[[ SUPPLIED RECORDS open ]]
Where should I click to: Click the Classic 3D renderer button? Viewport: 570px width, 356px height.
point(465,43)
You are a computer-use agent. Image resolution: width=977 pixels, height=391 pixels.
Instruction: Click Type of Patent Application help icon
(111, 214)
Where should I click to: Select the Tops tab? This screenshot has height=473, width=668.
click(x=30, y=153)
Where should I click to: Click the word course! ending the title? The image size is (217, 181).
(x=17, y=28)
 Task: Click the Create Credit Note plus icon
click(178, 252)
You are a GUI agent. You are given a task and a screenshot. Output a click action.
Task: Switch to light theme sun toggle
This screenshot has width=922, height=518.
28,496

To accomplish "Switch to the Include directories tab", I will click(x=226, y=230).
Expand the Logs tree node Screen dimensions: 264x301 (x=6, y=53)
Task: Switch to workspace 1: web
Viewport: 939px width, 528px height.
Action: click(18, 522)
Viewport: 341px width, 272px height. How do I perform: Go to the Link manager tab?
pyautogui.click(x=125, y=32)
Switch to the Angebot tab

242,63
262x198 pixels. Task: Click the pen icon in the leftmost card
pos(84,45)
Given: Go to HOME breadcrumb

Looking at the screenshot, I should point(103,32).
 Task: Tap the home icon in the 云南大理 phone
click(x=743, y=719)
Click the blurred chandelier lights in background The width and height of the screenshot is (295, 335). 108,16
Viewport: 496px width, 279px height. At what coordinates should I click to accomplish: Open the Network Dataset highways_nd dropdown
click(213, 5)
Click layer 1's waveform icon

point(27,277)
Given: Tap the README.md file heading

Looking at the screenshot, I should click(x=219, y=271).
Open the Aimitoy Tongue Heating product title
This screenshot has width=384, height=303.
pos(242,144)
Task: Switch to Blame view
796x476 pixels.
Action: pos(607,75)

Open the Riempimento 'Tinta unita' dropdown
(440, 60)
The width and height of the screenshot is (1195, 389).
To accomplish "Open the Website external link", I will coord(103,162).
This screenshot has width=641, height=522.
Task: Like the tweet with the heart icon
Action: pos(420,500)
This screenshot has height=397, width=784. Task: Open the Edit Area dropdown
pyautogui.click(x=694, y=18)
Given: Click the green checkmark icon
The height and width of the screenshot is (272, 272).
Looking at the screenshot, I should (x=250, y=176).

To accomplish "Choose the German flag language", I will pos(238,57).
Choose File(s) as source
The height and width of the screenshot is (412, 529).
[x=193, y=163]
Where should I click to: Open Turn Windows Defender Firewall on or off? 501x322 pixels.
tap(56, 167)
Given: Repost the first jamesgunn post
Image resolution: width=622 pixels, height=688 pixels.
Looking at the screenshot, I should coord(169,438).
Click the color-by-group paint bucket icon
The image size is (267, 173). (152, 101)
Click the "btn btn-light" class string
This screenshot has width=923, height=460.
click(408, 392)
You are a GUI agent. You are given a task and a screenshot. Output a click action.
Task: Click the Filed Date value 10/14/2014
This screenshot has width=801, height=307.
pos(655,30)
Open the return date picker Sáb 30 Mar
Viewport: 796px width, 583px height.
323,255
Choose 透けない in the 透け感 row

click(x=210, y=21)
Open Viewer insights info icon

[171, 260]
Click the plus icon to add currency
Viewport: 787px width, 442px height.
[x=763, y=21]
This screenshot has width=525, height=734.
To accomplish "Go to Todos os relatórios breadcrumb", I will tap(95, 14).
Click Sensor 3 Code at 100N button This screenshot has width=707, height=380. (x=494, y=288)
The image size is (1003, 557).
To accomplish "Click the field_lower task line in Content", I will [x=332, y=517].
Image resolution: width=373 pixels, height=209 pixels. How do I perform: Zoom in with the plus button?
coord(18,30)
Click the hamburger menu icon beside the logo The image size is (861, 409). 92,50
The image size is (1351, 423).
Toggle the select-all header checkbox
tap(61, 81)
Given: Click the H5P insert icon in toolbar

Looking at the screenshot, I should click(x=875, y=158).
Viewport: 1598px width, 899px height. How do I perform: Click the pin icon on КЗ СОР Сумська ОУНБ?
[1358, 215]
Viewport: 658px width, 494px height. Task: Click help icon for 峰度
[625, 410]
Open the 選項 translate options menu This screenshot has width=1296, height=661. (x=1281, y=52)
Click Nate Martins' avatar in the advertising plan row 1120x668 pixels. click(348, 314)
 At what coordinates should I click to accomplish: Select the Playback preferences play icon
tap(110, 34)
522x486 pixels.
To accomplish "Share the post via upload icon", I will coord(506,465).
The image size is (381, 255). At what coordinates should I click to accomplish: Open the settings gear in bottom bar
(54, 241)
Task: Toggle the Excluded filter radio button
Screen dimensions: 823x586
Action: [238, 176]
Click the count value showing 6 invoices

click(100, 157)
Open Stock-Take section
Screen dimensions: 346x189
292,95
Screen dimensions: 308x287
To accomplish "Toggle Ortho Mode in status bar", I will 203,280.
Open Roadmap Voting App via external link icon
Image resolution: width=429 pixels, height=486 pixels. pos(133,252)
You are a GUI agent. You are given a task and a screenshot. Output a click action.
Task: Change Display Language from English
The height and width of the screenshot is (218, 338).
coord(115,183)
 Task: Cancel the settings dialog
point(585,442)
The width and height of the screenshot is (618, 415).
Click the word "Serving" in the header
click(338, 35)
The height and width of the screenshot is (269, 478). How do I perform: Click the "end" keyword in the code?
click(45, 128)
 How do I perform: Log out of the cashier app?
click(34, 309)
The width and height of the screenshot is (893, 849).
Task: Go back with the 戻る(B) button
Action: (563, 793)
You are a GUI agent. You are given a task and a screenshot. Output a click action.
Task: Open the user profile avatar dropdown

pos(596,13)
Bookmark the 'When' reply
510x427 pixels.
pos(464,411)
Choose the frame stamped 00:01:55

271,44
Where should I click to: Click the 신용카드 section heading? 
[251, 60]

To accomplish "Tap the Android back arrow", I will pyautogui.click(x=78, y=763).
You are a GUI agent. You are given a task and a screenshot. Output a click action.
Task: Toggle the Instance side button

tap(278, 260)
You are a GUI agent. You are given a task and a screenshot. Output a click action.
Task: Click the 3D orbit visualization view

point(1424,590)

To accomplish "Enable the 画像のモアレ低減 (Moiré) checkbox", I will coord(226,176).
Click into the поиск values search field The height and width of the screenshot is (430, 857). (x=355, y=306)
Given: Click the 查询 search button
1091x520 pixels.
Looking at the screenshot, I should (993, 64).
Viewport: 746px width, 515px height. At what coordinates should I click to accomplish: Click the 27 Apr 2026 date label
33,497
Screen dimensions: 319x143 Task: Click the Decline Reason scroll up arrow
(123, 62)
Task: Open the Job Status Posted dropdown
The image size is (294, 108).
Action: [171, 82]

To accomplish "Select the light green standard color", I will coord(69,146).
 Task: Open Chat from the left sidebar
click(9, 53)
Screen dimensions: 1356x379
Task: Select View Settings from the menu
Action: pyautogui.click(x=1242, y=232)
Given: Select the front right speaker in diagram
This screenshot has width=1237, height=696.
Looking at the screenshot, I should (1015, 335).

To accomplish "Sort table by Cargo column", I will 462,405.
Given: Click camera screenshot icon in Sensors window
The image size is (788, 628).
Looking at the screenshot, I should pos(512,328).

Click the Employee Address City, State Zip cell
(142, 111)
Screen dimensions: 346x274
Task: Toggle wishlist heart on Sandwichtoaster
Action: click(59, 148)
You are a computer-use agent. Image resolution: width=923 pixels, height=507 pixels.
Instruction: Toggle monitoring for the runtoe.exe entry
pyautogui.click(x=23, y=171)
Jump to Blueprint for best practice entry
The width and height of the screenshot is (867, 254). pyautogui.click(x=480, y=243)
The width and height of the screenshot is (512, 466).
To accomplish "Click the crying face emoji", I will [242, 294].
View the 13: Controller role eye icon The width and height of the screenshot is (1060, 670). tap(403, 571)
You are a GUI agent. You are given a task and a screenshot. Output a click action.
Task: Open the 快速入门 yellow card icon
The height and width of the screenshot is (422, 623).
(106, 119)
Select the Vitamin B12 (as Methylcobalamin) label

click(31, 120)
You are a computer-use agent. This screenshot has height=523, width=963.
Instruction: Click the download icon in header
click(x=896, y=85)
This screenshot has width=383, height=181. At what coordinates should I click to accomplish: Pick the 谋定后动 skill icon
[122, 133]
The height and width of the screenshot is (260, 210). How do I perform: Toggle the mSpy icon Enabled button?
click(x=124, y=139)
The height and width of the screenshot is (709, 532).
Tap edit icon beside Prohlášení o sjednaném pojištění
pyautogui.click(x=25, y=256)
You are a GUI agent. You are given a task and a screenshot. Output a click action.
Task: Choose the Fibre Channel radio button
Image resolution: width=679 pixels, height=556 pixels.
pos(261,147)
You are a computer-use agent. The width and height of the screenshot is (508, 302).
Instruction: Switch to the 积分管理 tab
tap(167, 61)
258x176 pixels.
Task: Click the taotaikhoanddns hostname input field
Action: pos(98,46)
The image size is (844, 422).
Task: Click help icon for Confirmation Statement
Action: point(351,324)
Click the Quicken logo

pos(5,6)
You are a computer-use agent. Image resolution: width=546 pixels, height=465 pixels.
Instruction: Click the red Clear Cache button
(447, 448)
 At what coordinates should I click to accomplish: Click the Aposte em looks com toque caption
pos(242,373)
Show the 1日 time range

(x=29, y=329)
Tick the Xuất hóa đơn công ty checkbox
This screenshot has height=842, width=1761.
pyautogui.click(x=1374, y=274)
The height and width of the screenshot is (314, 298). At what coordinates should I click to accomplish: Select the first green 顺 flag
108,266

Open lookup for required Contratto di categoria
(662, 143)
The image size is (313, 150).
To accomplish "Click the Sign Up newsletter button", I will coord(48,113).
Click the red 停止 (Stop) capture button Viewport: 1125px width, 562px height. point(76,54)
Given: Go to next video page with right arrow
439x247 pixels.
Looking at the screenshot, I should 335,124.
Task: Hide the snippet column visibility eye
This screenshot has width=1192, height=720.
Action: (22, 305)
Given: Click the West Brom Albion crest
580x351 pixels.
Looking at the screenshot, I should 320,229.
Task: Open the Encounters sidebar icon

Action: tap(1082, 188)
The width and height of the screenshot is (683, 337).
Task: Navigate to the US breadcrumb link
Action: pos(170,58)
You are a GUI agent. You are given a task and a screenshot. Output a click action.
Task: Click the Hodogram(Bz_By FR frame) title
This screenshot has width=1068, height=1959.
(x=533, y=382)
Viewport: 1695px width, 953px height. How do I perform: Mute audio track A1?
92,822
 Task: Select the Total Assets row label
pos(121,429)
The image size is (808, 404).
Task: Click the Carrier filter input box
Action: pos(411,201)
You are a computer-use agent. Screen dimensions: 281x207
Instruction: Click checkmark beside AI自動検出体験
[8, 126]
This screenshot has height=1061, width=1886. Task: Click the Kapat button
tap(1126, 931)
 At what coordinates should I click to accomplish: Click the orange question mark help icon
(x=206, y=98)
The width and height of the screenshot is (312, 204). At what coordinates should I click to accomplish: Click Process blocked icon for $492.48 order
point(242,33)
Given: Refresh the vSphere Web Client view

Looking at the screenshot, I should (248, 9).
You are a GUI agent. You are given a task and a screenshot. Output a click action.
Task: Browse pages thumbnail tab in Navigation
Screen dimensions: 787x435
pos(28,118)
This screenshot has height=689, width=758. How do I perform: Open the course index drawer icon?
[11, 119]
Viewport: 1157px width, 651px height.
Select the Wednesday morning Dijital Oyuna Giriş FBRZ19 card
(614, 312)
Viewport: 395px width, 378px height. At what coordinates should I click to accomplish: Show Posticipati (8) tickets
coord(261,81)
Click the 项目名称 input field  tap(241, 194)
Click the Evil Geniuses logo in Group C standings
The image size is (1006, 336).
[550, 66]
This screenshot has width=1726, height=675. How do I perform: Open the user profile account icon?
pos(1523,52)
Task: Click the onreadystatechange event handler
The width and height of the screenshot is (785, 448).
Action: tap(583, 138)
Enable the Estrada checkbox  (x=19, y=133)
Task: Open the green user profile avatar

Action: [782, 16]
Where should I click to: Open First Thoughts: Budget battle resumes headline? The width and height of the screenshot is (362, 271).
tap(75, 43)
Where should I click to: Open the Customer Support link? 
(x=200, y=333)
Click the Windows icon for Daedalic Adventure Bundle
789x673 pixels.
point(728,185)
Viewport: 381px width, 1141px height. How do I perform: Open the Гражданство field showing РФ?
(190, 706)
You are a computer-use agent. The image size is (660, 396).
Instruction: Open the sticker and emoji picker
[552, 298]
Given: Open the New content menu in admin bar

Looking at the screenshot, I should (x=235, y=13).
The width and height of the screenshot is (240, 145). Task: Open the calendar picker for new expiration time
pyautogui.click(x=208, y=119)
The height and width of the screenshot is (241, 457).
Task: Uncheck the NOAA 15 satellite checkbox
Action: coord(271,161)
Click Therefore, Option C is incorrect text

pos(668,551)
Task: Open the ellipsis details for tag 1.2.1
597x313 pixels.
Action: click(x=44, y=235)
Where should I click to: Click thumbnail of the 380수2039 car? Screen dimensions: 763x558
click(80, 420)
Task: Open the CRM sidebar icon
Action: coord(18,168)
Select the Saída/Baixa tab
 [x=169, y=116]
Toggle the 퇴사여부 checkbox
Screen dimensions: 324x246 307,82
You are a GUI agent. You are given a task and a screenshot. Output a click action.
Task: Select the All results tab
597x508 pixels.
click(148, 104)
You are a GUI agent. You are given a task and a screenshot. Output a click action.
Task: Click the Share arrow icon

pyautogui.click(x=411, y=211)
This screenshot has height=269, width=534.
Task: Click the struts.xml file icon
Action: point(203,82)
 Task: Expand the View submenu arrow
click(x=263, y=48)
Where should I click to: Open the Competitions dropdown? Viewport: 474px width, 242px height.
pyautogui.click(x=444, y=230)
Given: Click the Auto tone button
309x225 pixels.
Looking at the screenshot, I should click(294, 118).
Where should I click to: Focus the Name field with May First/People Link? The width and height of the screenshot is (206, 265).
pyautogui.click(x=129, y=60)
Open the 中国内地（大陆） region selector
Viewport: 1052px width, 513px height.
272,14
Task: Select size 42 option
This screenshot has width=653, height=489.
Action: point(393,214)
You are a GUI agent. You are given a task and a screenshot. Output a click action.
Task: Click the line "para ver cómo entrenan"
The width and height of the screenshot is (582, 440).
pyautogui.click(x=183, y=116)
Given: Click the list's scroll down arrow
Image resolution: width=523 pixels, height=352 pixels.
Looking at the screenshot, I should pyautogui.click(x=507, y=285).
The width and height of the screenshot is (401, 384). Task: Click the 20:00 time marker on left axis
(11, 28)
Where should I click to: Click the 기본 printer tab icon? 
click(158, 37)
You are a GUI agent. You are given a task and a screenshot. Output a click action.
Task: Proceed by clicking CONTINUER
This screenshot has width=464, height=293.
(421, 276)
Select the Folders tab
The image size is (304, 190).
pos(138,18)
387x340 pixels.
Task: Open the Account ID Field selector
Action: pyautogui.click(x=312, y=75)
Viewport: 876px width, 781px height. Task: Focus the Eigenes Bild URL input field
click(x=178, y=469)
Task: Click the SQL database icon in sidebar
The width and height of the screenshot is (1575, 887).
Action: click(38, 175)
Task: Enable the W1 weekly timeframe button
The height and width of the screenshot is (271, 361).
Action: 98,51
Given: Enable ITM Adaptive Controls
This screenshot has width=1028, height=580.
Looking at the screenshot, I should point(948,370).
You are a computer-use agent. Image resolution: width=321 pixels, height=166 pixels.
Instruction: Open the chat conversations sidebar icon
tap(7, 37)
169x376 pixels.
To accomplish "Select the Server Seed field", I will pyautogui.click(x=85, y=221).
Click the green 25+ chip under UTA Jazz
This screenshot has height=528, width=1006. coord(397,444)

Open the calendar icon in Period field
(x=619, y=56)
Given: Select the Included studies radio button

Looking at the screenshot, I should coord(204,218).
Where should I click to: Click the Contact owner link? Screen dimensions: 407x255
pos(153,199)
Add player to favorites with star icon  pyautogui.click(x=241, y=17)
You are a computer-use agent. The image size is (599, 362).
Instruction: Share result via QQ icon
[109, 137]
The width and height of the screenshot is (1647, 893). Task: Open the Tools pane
[[ SUPPLIED RECORDS closed ]]
DIRECTIONS → Only lines holding "right" are wanted; copy all of them from the listing.

WRITTEN ANSWER →
Given: Select the front right speaker in diagram
Given: Go to next video page with right arrow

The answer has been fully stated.